Para STJ, exame clínico em menor sem a presença dos pais não gera dano moral
A Quarta Turma do Superior Tribunal de Justiça (STJ) negou o pedido de indenização por danos morais contra um laboratório de análises clínicas que realizou exame de gravidez em adolescente de 13 anos sem a presença de um responsável legal. Ao julgar improcedente o pedido de indenização, a relatora do recurso no STJ, ministra Isabel Gallotti, destacou que a condenação foi baseada apenas na omissão do laboratório em comunicar o resultado positivo aos responsáveis e na realização do exame sem acompanhamento. Conforme apontou, o risco à saúde da adolescente decorreu de fatos anteriores, independentes do teste de gravidez, que não foram de responsabilidade do laboratório. A ministra observou que não consta nos autos informação sobre conduta administrativa do laboratório para comunicar o caso à autoridade pública competente, como previsto na legislação. Embora reconheça que tal descumprimento possa resultar em eventual sanção administrativa, a relatora explicou que isso não justifica, em princípio, o pagamento de indenização aos responsáveis legais. Segundo Gallotti, para fazer jus à indenização, seria necessário comprovar prejuízo concreto decorrente da omissão do laboratório no cumprimento de seus deveres legais. Por outro lado, ela ressalvou a possibilidade de adoção de medidas administrativas quanto à falta de notificação às autoridades.
Assédio ao consumidor
Comissão de Fiscalização e Controle (CTFC) do Senado aprovou o PL 133/2024 que combate o assédio de bancos e empresas de crédito aos consumidores. O projeto proíbe o assédio para oferecer produtos e serviços financeiros, por meio de ligações telefônicas, mensagens eletrônicas e publicidade direcionada. Para combater o problema, o projeto cria um cadastro centralizado no qual pessoas físicas podem se inscrever para não receber ofertas de operadores financeiros. A inscrição é feita por manifestação voluntária do consumidor e tem validade mínima de cinco anos.
Assassinato de policiais
A Câmara dos Deputados aprovou projeto de lei que prevê a colocação de condenados pelo assassinato de policiais ou militares, no exercício da função ou em decorrência dela, em regime disciplinar diferenciado.
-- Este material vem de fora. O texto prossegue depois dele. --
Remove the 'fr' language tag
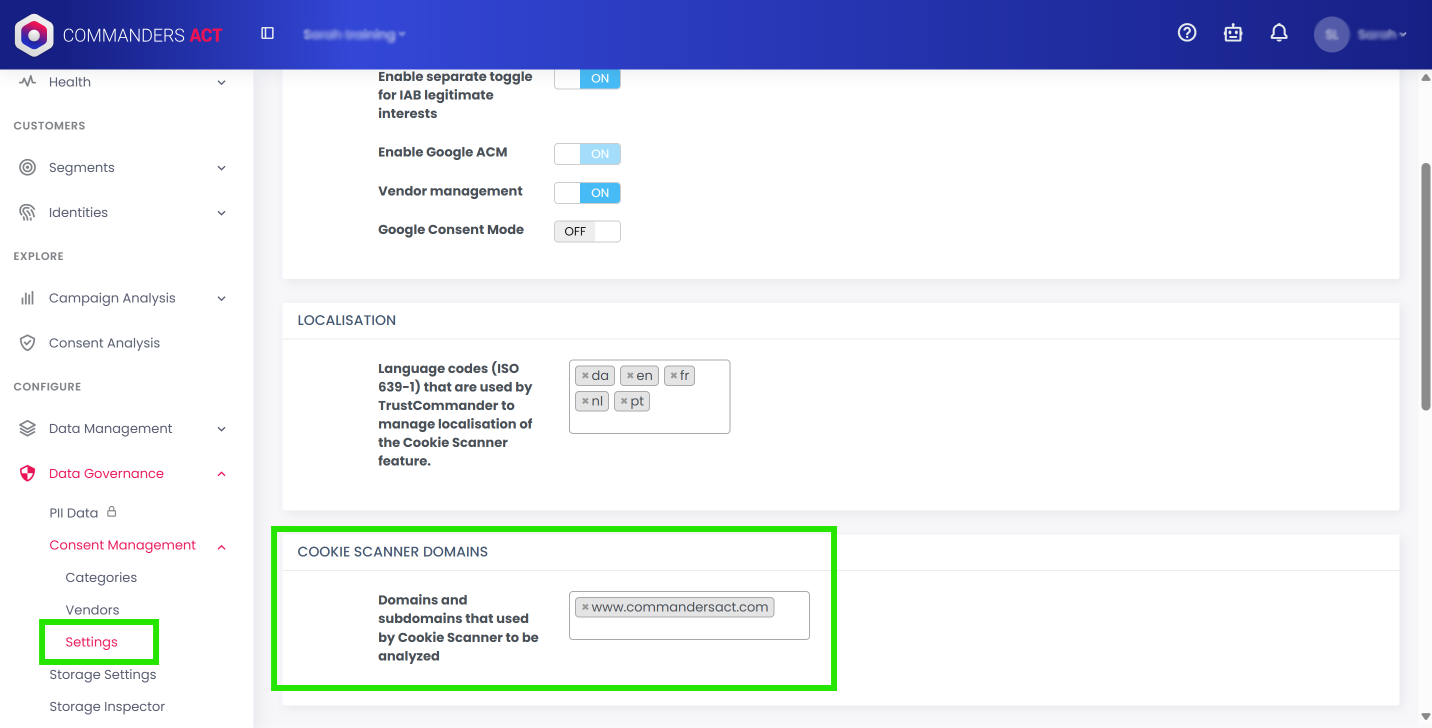The image size is (1432, 728). [x=674, y=376]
Também será colocado no regime diferenciado quem for condenado por matar ou tentar matar cônjuge ou parente consanguíneo até o terceiro grau daqueles militares, e em razão dessa condição.
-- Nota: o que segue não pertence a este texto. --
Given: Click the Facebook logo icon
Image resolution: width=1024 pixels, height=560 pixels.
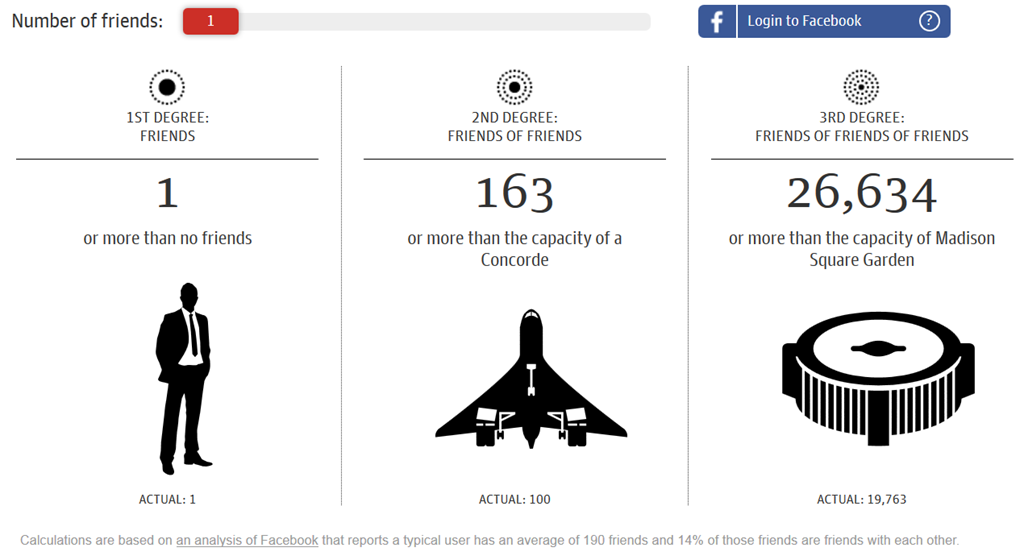Looking at the screenshot, I should click(x=717, y=21).
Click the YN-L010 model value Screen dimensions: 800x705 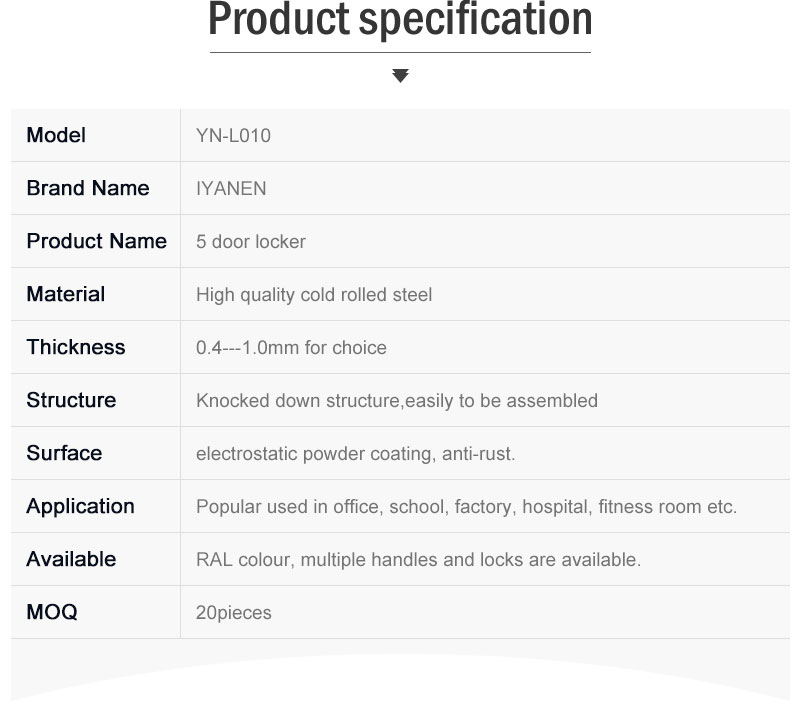[x=233, y=136]
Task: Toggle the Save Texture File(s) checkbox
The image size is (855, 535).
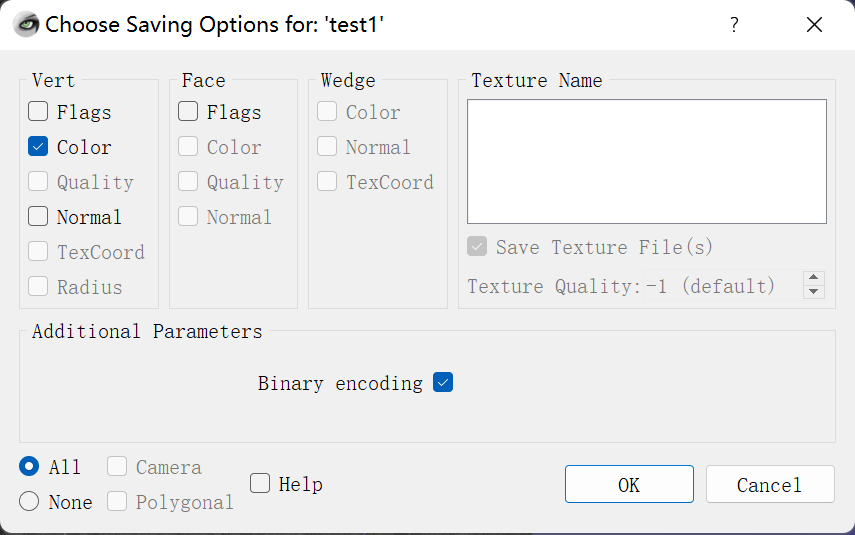Action: (x=478, y=247)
STF decidirá se direito ao silêncio deve ser respeitado durante abordagem policial
O Supremo Tribunal Federal (STF) concluirá julgamento do recurso em que se discute a obrigatoriedade de informar o direito ao silêncio no momento da abordagem policial, e não somente no interrogatório formal. Relator do processo, o presidente do STF, ministro Edson Fachin, votou para acolher o recurso e firmar a tese de que o direito ao silêncio, previsto no artigo 5º, inciso LXIII, da Constituição Federal, é aplicável desde a abordagem policial. Para ele, qualquer declaração colhida sem a advertência prévia de que a pessoa pode permanecer calada é ilícita, assim como as provas derivadas. Fachin considera ainda que cabe ao Estado comprovar que a comunicação foi feita, preferencialmente por meio audiovisual. O ministro Cristiano Zanin acompanhou o relator quanto à ilicitude das confissões informais sem advertência, mas admite que ela seja dispensada em situações de urgência ou impossibilidade manifesta.
CGU e PF deflagram operação em Goiás contra suposto desvio de recursos públicos
A Controladoria-Geral da União (CGU) e a Polícia Federal (PF) realizaram as Operações Rio Vermelho e Makot Mitzrayim (Pragas do Egito). As ações têm como objetivo investigar suspeitas de irregularidades na gestão de recursos públicos em contratos com duas organizações sociais que atuaram em Goiás, como direcionamento de contratações, precarização de serviços e desvios de verbas. Parte do recurso era destinada a um hospital de campanha montado para o enfrentamento da pandemia de Covid-19.
Rápidas
Corte Especial do STJ – Cabe ao Superior Tribunal de Justiça julgar réus com foro privilegiado, ainda que o crime imputado seja desvinculado do cargo ocupado ou que não tenha sido cometido em função dele.